Posted on 18-Sep-2024 5:01:15
#66 ]
Elite Member
Joined: 29-Oct-2012
Posts: 4299
From: Germany

@amigakit

Quote:

amigakit wrote:
@matthey



Quote:
With open source A600GS software, a cheaper and higher performance RPi 4 or RPi 5 could be used which may be good for the user but not for A600GS sales. Cheap ARM hardware lacks value for emulating 68k hardware but is available to everyone so it is down to the software to add value which is why it is protected by businesses trying to make a quick profit with minimal investment and risk. RGL does the same thing but they are more experienced at it and more of their value comes from licensed games.


This is completely inaccurate.

The value is in the original software development that we have completed and continue to implement.

The A600GS makes use of SystemV46 which was written from the ground up over many years. AK-Dataypes and AmiBench with SystemV46 represent many thousands of development hours. All of this software is not open source.

OctaMED 8, Personal Paint 7.4, Final Writer 7.1 represent many man hours of development time (none of which are open source).

Our developers have written original components such as the Datatypes Library, Picture Datatype, AB-Dock, DOS commands. These all represent a substantial investment into Amiga development. The developers got paid for this work.

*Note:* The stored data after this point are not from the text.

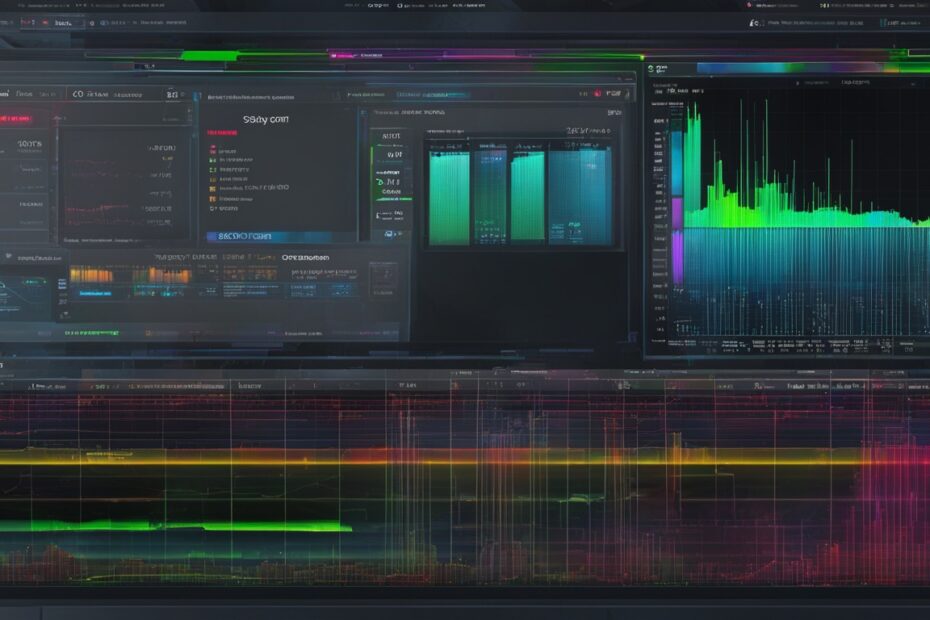Toggle the first green checkbox in the center list
Image resolution: width=930 pixels, height=620 pixels.
click(212, 159)
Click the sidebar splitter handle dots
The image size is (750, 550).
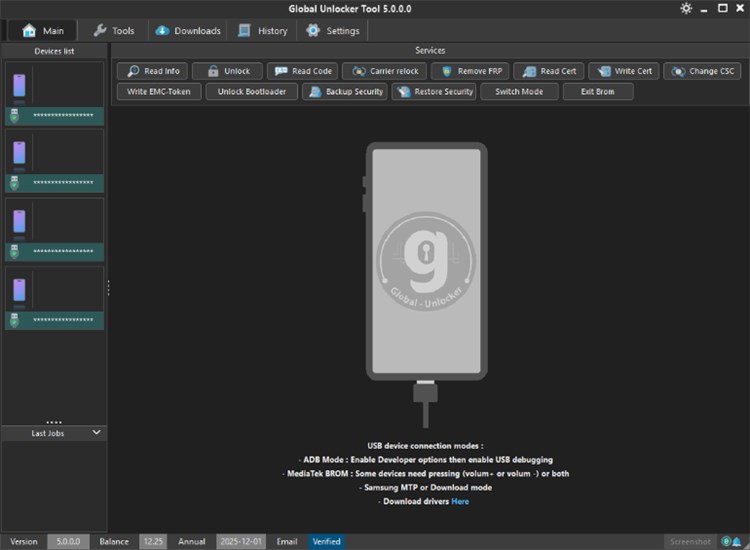(108, 287)
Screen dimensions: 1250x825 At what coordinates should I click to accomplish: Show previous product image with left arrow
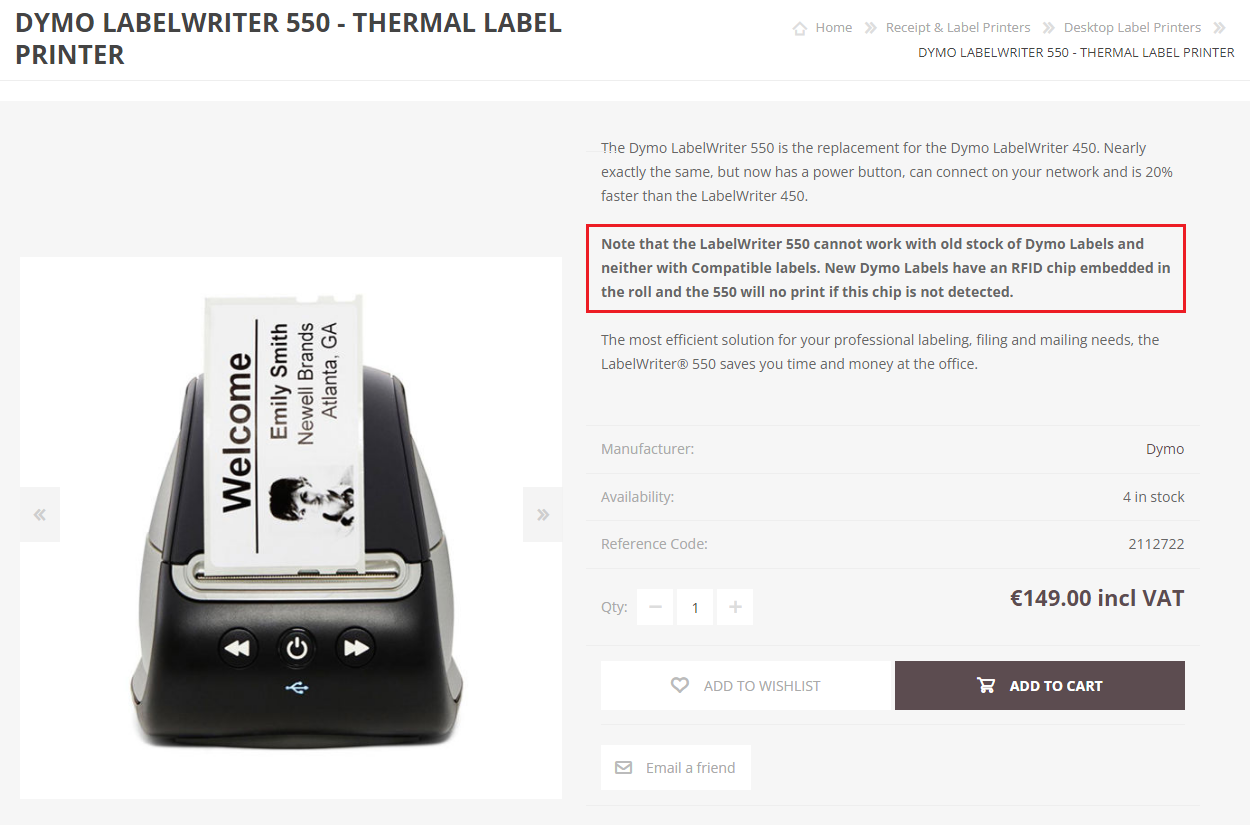(40, 514)
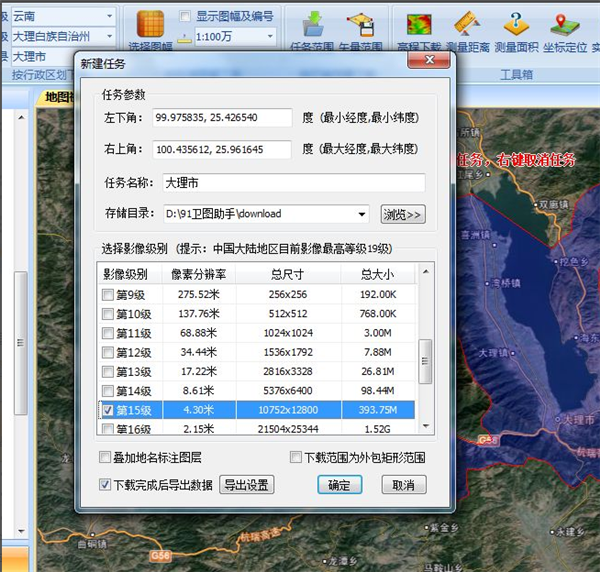Screen dimensions: 600x572
Task: Select the 任务范围 download icon
Action: coord(313,24)
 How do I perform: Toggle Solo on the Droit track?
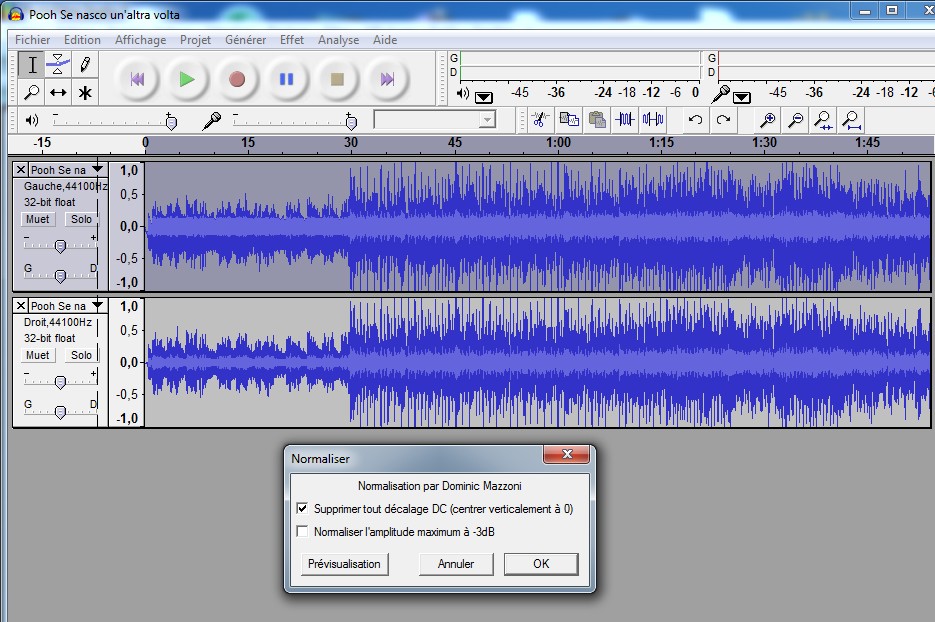81,355
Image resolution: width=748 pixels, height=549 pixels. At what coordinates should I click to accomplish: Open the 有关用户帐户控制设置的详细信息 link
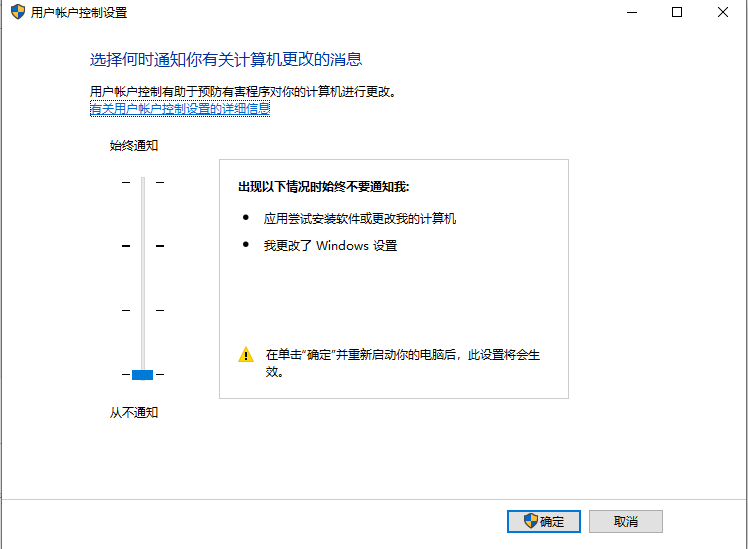point(180,109)

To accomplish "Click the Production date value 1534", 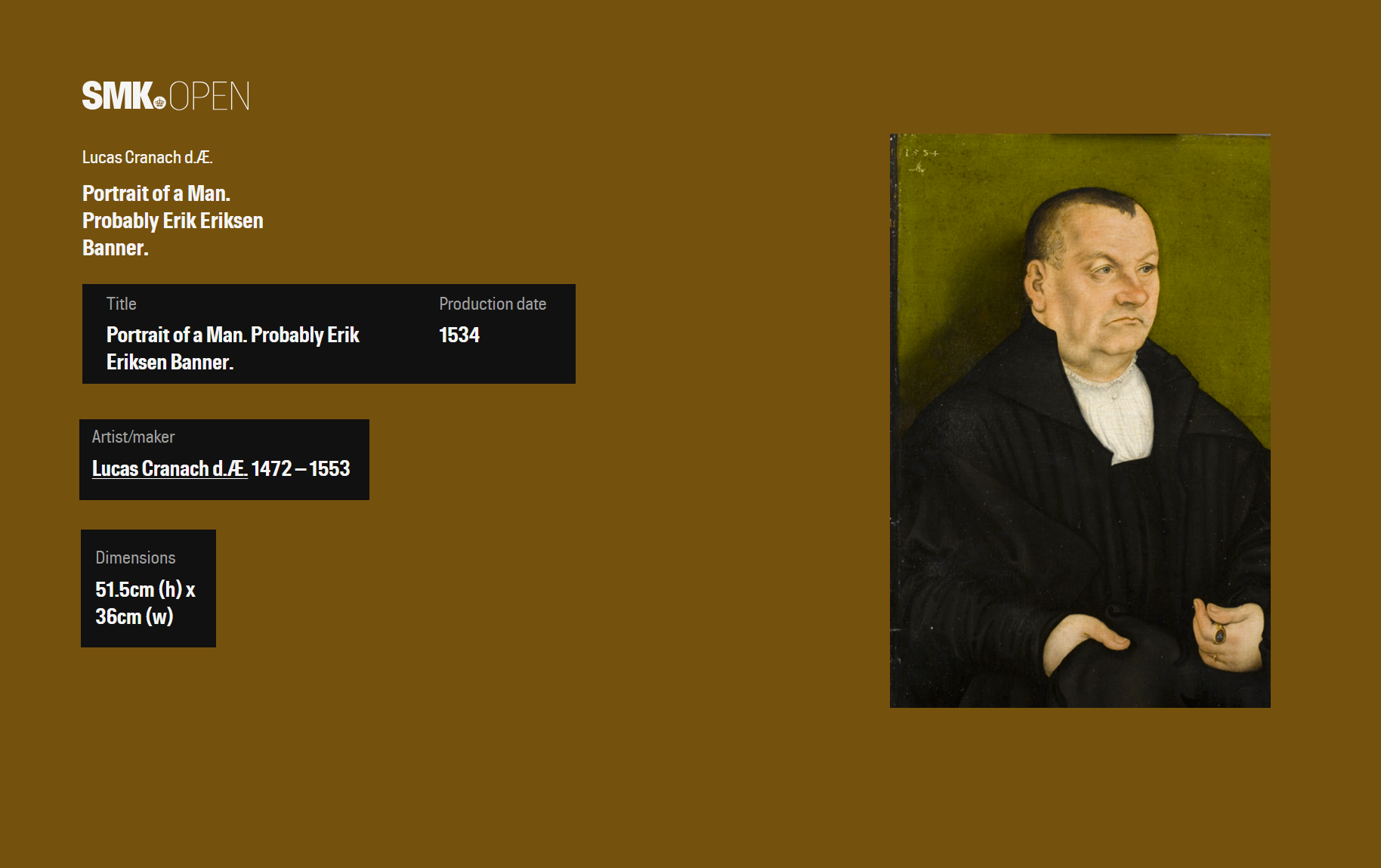I will coord(459,335).
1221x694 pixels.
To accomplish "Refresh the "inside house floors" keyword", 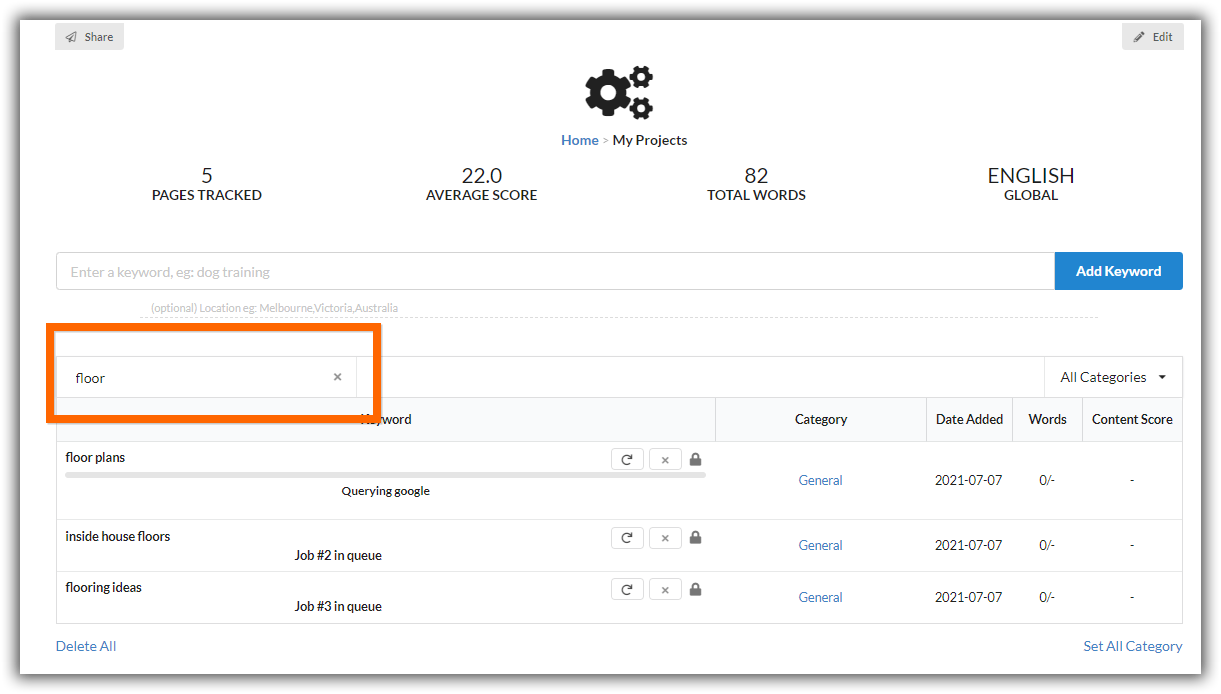I will coord(627,537).

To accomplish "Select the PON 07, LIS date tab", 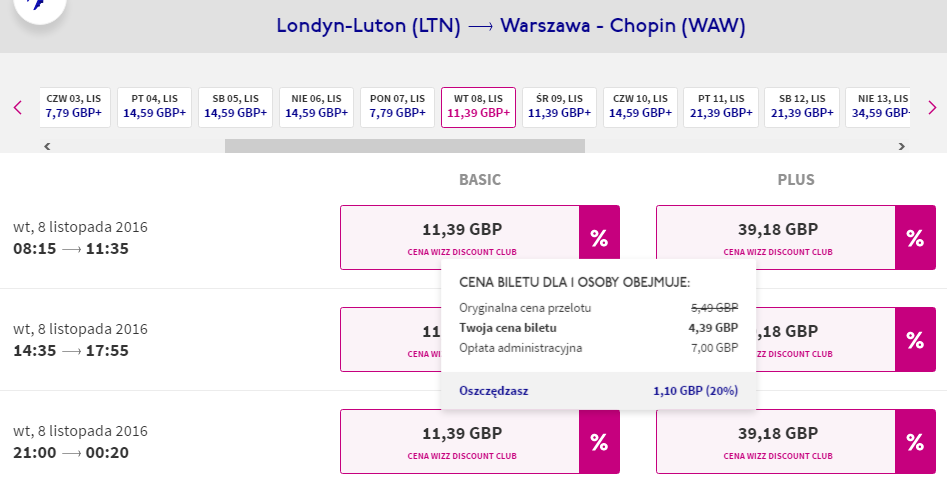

Entities such as RGL invest next to nothing into our community developers.

Someone had to work on all the Amiga related stuff + system & frontend for the Mini consoles, and probably Amiga developers were involved. Paid developers, of course.

The difference with your A600GS is primarily on the ARM parts which were developed and the bundled software.

However, the Minis bundle software as well, which should be paid...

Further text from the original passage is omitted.